==== Data to use ====

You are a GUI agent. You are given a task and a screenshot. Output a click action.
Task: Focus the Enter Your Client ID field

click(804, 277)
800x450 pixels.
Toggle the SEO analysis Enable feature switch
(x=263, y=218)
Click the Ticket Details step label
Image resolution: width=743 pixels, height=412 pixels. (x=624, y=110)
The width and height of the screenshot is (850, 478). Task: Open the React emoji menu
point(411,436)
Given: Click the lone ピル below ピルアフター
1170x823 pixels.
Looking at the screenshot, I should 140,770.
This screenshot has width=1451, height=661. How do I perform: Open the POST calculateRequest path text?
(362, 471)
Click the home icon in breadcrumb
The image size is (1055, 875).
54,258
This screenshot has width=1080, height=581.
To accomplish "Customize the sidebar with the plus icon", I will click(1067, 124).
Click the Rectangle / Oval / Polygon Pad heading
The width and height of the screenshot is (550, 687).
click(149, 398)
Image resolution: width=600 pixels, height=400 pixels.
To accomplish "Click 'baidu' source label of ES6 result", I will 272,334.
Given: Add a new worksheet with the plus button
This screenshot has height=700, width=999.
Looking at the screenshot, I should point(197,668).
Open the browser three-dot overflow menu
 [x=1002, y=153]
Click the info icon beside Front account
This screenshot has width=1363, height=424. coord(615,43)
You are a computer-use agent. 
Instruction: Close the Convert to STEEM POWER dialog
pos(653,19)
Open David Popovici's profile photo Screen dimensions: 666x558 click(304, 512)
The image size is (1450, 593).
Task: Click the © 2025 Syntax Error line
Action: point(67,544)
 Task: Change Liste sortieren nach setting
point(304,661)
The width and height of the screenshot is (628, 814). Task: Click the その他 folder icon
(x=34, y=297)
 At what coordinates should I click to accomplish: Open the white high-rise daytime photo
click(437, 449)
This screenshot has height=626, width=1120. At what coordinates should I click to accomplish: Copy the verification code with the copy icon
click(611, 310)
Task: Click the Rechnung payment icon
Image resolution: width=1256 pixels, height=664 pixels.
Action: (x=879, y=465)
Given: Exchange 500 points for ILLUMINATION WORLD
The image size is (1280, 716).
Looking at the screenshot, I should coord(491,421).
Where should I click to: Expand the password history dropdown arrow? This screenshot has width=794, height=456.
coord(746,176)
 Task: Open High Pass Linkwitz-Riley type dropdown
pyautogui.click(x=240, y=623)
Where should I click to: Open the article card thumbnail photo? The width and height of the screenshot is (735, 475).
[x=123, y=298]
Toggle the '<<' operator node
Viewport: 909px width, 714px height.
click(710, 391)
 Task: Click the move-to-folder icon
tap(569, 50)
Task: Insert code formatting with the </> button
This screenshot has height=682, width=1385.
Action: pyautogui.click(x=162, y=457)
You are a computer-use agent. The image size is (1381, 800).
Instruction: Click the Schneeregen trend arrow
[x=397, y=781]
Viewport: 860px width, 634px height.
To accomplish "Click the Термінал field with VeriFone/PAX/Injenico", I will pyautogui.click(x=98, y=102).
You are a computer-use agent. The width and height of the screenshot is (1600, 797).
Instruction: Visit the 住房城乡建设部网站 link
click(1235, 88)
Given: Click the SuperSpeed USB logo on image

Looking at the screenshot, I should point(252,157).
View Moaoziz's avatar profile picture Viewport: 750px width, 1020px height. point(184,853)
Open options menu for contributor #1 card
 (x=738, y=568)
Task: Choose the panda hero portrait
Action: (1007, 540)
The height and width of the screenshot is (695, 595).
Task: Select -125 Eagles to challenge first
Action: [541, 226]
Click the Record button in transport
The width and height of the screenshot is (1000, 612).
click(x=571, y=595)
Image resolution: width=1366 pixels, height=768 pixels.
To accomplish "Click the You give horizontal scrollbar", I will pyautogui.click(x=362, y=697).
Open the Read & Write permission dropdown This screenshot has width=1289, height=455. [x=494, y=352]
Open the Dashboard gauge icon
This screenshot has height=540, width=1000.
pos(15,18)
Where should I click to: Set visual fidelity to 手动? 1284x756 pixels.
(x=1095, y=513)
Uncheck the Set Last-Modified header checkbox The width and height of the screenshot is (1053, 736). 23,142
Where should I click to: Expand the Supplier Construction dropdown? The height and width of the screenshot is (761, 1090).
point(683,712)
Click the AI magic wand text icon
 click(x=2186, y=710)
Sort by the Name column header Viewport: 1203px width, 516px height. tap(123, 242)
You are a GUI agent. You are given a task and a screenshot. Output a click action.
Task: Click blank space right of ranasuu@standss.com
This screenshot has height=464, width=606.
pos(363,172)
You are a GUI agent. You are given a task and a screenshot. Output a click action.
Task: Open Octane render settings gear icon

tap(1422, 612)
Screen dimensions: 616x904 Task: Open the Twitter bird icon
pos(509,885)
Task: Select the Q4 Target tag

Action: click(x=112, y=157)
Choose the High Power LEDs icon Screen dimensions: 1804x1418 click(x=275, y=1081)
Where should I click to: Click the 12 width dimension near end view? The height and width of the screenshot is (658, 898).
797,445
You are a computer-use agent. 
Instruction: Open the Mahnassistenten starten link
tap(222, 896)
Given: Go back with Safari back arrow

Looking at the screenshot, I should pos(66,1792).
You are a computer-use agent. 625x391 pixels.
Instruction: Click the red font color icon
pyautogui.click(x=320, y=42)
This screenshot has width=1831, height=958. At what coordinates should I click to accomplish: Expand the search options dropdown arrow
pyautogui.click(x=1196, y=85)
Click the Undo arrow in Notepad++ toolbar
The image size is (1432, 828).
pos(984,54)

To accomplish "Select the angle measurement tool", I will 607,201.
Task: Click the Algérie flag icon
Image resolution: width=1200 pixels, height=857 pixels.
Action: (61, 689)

====

Exercise description> Repeat all of the records exactly.

Output of the task>
You are a GUI agent. You are given a task and a screenshot. Output a click action.
Task: Focus the Enter Your Client ID field

click(804, 277)
800x450 pixels.
Toggle the SEO analysis Enable feature switch
(x=263, y=218)
Click the Ticket Details step label
Image resolution: width=743 pixels, height=412 pixels. (x=624, y=110)
The width and height of the screenshot is (850, 478). Task: Open the React emoji menu
point(411,436)
Given: Click the lone ピル below ピルアフター
1170x823 pixels.
Looking at the screenshot, I should 140,770.
This screenshot has width=1451, height=661. How do I perform: Open the POST calculateRequest path text?
(362, 471)
Click the home icon in breadcrumb
The image size is (1055, 875).
54,258
This screenshot has width=1080, height=581.
To accomplish "Customize the sidebar with the plus icon", I will click(1067, 124).
Click the Rectangle / Oval / Polygon Pad heading
The width and height of the screenshot is (550, 687).
click(149, 398)
Image resolution: width=600 pixels, height=400 pixels.
To accomplish "Click 'baidu' source label of ES6 result", I will 272,334.
Given: Add a new worksheet with the plus button
This screenshot has height=700, width=999.
Looking at the screenshot, I should point(197,668).
Open the browser three-dot overflow menu
 [x=1002, y=153]
Click the info icon beside Front account
This screenshot has width=1363, height=424. coord(615,43)
You are a computer-use agent. 
Instruction: Close the Convert to STEEM POWER dialog
pos(653,19)
Open David Popovici's profile photo Screen dimensions: 666x558 click(304, 512)
The image size is (1450, 593).
Task: Click the © 2025 Syntax Error line
Action: point(67,544)
 Task: Change Liste sortieren nach setting
point(304,661)
The width and height of the screenshot is (628, 814). Task: Click the その他 folder icon
(x=34, y=297)
 At what coordinates should I click to accomplish: Open the white high-rise daytime photo
click(437, 449)
This screenshot has height=626, width=1120. At what coordinates should I click to accomplish: Copy the verification code with the copy icon
click(611, 310)
Task: Click the Rechnung payment icon
Image resolution: width=1256 pixels, height=664 pixels.
Action: (x=879, y=465)
Given: Exchange 500 points for ILLUMINATION WORLD
The image size is (1280, 716).
Looking at the screenshot, I should coord(491,421).
Where should I click to: Expand the password history dropdown arrow? This screenshot has width=794, height=456.
coord(746,176)
 Task: Open High Pass Linkwitz-Riley type dropdown
pyautogui.click(x=240, y=623)
Where should I click to: Open the article card thumbnail photo? The width and height of the screenshot is (735, 475).
[x=123, y=298]
Toggle the '<<' operator node
Viewport: 909px width, 714px height.
click(710, 391)
 Task: Click the move-to-folder icon
tap(569, 50)
Task: Insert code formatting with the </> button
This screenshot has height=682, width=1385.
Action: pyautogui.click(x=162, y=457)
You are a computer-use agent. The image size is (1381, 800).
Instruction: Click the Schneeregen trend arrow
[x=397, y=781]
Viewport: 860px width, 634px height.
To accomplish "Click the Термінал field with VeriFone/PAX/Injenico", I will pyautogui.click(x=98, y=102).
You are a computer-use agent. The width and height of the screenshot is (1600, 797).
Instruction: Visit the 住房城乡建设部网站 link
click(1235, 88)
Given: Click the SuperSpeed USB logo on image

Looking at the screenshot, I should point(252,157).
View Moaoziz's avatar profile picture Viewport: 750px width, 1020px height. point(184,853)
Open options menu for contributor #1 card
 (x=738, y=568)
Task: Choose the panda hero portrait
Action: (1007, 540)
The height and width of the screenshot is (695, 595).
Task: Select -125 Eagles to challenge first
Action: [541, 226]
Click the Record button in transport
The width and height of the screenshot is (1000, 612).
click(x=571, y=595)
Image resolution: width=1366 pixels, height=768 pixels.
To accomplish "Click the You give horizontal scrollbar", I will pyautogui.click(x=362, y=697).
Open the Read & Write permission dropdown This screenshot has width=1289, height=455. [x=494, y=352]
Open the Dashboard gauge icon
This screenshot has height=540, width=1000.
pos(15,18)
Where should I click to: Set visual fidelity to 手动? 1284x756 pixels.
(x=1095, y=513)
Uncheck the Set Last-Modified header checkbox The width and height of the screenshot is (1053, 736). 23,142
Where should I click to: Expand the Supplier Construction dropdown? The height and width of the screenshot is (761, 1090).
point(683,712)
Click the AI magic wand text icon
 click(x=2186, y=710)
Sort by the Name column header Viewport: 1203px width, 516px height. tap(123, 242)
You are a GUI agent. You are given a task and a screenshot. Output a click action.
Task: Click blank space right of ranasuu@standss.com
This screenshot has height=464, width=606.
pos(363,172)
You are a GUI agent. You are given a task and a screenshot. Output a click action.
Task: Open Octane render settings gear icon

tap(1422, 612)
Screen dimensions: 616x904 Task: Open the Twitter bird icon
pos(509,885)
Task: Select the Q4 Target tag

Action: click(x=112, y=157)
Choose the High Power LEDs icon Screen dimensions: 1804x1418 click(x=275, y=1081)
Where should I click to: Click the 12 width dimension near end view? The height and width of the screenshot is (658, 898).
797,445
You are a computer-use agent. 
Instruction: Open the Mahnassistenten starten link
tap(222, 896)
Given: Go back with Safari back arrow

Looking at the screenshot, I should pos(66,1792).
You are a computer-use agent. 625x391 pixels.
Instruction: Click the red font color icon
pyautogui.click(x=320, y=42)
This screenshot has width=1831, height=958. At what coordinates should I click to accomplish: Expand the search options dropdown arrow
pyautogui.click(x=1196, y=85)
Click the Undo arrow in Notepad++ toolbar
The image size is (1432, 828).
pos(984,54)

To accomplish "Select the angle measurement tool", I will 607,201.
Task: Click the Algérie flag icon
Image resolution: width=1200 pixels, height=857 pixels.
Action: (61, 689)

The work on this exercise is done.